* About this task
Here are some records; copy every line that holds the word "number".
BEGIN Provided data
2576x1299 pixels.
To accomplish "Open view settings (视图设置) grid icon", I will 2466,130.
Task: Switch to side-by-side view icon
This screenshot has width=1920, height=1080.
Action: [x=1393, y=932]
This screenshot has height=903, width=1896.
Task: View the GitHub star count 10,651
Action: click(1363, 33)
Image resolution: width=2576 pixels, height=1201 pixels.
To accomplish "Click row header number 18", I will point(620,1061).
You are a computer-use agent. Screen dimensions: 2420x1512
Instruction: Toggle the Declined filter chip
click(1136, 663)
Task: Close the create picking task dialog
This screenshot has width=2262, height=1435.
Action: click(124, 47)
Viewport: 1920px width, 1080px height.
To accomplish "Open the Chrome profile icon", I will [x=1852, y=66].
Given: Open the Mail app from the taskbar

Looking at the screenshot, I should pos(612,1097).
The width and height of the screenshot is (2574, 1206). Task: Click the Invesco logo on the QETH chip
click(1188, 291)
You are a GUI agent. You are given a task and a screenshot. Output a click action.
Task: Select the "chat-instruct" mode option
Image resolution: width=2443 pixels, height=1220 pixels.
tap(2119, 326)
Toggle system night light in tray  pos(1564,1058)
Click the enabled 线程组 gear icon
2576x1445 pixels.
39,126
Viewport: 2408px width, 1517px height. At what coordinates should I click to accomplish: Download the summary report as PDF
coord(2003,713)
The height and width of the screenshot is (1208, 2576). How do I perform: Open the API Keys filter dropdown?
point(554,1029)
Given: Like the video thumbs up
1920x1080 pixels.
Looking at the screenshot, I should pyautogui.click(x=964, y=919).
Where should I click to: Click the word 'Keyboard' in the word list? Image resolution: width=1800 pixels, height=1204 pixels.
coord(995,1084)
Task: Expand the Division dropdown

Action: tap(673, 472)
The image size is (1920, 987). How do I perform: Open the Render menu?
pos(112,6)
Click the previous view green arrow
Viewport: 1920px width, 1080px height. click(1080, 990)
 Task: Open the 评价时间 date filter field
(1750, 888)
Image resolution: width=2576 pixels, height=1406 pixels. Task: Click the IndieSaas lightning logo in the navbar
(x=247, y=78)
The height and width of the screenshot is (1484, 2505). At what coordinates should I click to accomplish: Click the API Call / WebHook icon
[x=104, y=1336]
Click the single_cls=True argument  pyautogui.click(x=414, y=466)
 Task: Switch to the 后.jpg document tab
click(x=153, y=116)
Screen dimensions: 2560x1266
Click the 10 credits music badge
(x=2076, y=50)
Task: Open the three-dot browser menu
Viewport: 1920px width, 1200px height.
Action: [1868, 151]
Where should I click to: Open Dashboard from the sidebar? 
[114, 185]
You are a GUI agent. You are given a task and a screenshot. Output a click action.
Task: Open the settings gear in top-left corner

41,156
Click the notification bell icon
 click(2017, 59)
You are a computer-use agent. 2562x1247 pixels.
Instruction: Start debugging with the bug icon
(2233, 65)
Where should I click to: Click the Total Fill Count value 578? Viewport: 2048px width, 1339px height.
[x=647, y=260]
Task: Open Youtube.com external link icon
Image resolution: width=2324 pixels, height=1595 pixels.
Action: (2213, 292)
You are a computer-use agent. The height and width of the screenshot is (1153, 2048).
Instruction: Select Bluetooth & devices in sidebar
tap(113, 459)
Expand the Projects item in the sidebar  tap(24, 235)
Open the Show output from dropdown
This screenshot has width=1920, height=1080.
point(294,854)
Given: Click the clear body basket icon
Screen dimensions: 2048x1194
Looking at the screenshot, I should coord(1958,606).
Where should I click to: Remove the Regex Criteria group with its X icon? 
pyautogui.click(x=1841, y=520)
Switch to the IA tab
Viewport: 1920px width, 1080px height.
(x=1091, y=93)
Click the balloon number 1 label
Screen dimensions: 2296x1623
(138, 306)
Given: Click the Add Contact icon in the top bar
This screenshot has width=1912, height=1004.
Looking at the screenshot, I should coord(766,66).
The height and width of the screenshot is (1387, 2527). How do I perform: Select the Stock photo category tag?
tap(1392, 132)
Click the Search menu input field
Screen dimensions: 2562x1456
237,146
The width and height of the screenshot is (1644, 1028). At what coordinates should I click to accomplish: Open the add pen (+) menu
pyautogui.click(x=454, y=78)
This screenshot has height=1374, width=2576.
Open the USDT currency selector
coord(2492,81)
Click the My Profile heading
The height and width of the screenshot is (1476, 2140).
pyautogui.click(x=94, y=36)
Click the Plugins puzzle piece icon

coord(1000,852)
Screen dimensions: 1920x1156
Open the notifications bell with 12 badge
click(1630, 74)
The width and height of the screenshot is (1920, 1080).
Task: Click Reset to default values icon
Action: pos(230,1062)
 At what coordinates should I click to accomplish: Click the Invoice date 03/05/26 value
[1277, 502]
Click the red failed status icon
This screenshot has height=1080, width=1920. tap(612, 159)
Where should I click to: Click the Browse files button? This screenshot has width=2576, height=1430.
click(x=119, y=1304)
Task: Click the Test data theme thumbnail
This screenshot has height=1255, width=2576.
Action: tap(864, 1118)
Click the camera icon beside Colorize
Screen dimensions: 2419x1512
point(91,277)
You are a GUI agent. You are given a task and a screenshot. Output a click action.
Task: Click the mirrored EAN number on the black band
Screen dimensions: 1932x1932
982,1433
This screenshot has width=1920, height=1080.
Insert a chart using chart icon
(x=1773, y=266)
END Provided data
* Written response
To accomplish "Click row header number 18", I will point(620,1061).
Click the balloon number 1 label
Task: Click the mirrored EAN number on the black band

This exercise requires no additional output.